● **About this exercise**: Locate each line in the records containing "field". Copy it.

:::::

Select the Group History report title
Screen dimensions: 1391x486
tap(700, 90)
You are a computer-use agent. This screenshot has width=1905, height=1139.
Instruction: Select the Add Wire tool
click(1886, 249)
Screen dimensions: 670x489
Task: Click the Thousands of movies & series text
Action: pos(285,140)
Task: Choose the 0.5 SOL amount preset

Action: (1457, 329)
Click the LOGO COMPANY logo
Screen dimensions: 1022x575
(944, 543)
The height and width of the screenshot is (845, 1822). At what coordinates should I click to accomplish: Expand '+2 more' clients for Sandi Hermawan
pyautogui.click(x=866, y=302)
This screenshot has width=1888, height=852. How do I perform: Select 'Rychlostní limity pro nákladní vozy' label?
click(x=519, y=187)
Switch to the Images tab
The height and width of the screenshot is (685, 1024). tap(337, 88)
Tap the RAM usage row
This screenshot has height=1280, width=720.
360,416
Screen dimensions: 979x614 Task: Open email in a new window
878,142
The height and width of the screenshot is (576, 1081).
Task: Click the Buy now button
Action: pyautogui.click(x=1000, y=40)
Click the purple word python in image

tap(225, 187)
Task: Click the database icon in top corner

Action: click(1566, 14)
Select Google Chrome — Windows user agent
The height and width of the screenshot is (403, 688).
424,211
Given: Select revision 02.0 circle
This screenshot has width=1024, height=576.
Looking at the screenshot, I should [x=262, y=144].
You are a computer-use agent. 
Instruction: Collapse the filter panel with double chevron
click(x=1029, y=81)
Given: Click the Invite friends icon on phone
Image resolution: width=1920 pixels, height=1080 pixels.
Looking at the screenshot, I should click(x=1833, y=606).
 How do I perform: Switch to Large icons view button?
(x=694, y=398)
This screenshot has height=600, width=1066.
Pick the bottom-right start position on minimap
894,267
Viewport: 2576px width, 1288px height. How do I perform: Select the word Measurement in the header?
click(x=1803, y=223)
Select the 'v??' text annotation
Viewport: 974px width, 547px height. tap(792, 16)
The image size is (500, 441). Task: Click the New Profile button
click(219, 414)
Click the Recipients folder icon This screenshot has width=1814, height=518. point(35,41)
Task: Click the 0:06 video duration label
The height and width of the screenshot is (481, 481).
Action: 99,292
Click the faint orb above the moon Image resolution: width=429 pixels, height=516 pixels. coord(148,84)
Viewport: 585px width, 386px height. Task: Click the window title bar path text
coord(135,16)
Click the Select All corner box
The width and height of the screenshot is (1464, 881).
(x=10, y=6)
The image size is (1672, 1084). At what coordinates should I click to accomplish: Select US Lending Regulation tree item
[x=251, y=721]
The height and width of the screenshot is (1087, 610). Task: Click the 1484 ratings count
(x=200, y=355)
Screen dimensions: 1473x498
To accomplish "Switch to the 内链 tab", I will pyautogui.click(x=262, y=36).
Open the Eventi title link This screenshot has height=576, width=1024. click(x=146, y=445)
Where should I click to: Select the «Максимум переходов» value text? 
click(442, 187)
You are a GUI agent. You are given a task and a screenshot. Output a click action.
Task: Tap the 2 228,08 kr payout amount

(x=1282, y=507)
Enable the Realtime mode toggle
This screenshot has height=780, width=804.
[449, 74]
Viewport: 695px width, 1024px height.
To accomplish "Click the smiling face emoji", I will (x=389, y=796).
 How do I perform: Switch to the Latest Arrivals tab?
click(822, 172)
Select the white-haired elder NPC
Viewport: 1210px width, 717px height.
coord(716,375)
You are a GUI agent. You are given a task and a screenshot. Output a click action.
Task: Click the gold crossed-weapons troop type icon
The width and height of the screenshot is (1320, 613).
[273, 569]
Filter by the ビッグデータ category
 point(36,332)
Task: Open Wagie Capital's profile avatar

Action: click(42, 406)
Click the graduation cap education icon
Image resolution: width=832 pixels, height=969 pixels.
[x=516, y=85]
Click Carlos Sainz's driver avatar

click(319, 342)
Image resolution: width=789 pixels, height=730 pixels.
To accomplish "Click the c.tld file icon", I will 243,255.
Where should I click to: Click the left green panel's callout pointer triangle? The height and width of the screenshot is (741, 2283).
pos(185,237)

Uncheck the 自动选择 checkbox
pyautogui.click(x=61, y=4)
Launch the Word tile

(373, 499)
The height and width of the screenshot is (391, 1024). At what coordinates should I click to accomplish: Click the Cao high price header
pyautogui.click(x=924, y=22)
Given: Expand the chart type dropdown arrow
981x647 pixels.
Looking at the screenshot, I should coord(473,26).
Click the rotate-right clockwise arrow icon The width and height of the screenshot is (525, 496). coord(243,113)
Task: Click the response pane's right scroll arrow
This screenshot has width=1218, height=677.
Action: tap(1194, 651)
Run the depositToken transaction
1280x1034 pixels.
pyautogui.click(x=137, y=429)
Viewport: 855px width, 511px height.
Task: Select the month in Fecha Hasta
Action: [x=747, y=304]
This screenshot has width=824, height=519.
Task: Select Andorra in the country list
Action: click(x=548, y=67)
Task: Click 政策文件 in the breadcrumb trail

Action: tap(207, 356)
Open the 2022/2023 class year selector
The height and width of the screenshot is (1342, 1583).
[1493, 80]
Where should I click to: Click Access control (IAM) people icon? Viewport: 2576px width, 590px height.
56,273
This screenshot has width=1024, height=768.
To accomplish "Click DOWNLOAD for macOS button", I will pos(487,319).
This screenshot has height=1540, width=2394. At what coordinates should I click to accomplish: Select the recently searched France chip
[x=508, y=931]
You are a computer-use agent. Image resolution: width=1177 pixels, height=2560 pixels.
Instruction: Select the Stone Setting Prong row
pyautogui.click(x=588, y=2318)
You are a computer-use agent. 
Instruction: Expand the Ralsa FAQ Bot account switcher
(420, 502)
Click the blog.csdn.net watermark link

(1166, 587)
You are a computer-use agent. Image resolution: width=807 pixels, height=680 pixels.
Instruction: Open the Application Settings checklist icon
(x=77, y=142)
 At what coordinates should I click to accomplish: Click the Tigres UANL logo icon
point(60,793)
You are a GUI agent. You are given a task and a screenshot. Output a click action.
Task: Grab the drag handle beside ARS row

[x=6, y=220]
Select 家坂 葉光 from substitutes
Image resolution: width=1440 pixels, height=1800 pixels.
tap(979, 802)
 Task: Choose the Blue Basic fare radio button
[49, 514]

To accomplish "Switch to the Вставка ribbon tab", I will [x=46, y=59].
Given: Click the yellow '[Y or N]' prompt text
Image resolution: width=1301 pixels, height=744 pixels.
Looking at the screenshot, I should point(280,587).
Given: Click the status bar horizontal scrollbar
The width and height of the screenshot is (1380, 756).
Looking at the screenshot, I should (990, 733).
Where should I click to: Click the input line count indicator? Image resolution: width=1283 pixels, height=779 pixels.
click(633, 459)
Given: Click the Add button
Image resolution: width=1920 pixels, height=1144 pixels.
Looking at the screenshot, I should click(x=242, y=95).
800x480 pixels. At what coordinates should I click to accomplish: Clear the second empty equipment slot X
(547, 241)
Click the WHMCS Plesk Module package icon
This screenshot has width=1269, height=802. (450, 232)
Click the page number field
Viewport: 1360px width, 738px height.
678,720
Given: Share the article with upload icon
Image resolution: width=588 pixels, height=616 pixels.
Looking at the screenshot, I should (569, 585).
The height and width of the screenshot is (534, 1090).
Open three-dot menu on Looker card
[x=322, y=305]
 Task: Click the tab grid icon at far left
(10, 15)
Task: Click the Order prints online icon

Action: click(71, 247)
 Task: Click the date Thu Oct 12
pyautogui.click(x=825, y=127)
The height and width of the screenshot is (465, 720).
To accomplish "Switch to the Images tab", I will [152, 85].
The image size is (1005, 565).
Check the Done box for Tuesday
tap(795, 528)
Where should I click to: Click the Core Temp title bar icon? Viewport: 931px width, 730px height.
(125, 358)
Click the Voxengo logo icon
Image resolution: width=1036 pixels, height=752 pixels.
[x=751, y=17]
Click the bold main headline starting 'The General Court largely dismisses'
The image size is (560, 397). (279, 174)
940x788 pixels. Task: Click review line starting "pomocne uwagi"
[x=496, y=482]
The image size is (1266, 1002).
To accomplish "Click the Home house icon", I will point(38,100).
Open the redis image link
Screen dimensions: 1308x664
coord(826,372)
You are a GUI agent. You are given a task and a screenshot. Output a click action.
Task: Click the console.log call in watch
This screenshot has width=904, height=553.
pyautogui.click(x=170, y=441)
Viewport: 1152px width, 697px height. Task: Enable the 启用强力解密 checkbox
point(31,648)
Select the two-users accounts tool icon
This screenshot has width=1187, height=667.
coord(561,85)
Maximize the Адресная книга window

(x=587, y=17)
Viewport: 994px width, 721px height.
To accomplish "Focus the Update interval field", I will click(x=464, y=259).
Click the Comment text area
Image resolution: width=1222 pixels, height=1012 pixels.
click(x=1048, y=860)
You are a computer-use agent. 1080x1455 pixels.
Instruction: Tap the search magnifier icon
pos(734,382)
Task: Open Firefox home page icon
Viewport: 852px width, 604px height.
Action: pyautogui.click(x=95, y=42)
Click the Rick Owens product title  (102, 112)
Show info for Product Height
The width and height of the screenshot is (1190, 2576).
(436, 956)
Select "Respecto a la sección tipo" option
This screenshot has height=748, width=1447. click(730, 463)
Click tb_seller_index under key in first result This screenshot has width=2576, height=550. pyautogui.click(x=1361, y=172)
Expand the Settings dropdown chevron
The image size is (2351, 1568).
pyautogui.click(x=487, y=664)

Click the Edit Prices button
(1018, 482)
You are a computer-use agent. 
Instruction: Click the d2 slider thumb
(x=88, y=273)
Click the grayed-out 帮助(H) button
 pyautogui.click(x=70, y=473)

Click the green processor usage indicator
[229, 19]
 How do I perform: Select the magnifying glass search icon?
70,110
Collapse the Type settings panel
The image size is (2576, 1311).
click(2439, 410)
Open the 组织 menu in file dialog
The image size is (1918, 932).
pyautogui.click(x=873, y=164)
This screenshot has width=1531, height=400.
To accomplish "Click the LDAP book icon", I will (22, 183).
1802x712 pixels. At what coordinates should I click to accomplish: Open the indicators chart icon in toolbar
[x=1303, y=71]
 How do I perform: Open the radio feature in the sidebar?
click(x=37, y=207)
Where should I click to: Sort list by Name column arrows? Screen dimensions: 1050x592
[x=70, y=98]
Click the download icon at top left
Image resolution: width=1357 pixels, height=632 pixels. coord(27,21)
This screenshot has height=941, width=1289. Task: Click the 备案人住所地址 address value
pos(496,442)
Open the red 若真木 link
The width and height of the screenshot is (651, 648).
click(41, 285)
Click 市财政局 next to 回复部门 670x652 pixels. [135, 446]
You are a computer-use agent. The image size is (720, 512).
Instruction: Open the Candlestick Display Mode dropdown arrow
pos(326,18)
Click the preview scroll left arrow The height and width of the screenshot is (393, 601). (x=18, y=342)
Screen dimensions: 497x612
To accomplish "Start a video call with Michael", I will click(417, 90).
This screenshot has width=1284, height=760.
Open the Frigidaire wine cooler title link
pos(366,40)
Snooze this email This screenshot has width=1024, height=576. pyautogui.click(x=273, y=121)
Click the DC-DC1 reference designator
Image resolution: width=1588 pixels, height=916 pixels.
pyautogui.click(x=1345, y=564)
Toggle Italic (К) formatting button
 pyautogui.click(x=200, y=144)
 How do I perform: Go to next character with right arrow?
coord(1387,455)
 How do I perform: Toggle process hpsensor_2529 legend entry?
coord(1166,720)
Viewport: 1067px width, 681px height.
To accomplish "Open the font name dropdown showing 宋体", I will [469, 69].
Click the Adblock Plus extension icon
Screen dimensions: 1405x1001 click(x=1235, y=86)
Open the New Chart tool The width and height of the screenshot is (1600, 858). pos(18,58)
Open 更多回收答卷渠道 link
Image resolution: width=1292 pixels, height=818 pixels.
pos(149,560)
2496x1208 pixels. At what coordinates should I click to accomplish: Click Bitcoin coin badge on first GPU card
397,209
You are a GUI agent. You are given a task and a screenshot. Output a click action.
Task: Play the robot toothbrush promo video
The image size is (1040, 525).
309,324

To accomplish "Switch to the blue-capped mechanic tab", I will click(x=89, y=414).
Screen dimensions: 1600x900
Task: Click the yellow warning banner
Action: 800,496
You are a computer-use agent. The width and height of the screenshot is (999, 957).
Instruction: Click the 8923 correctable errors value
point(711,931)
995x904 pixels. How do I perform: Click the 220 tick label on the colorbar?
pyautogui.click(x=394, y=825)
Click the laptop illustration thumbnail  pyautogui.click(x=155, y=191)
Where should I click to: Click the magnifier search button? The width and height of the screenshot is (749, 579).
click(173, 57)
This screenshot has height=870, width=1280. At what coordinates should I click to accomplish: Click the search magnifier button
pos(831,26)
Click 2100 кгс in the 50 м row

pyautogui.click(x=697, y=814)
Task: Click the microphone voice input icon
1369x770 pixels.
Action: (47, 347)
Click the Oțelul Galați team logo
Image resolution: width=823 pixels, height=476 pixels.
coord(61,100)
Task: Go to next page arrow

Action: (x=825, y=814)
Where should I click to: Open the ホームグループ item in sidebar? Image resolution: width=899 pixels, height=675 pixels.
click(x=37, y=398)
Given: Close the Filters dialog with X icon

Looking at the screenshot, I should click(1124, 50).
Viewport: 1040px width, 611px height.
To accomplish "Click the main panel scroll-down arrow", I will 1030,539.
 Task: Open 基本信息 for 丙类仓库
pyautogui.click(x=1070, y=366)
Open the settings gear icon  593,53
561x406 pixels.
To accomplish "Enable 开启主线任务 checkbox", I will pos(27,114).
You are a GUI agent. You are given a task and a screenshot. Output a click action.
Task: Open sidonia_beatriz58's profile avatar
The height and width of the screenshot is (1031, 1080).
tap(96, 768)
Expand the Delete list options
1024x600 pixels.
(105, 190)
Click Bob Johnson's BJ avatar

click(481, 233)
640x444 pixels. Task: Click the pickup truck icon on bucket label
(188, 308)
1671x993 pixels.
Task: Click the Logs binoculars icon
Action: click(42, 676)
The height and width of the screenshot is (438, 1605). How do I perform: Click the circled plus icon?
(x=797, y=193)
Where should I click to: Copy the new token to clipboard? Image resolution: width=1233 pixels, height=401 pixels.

:::::

● **Task response**:
Click the page number field
To accomplish "Focus the Update interval field", I will click(x=464, y=259).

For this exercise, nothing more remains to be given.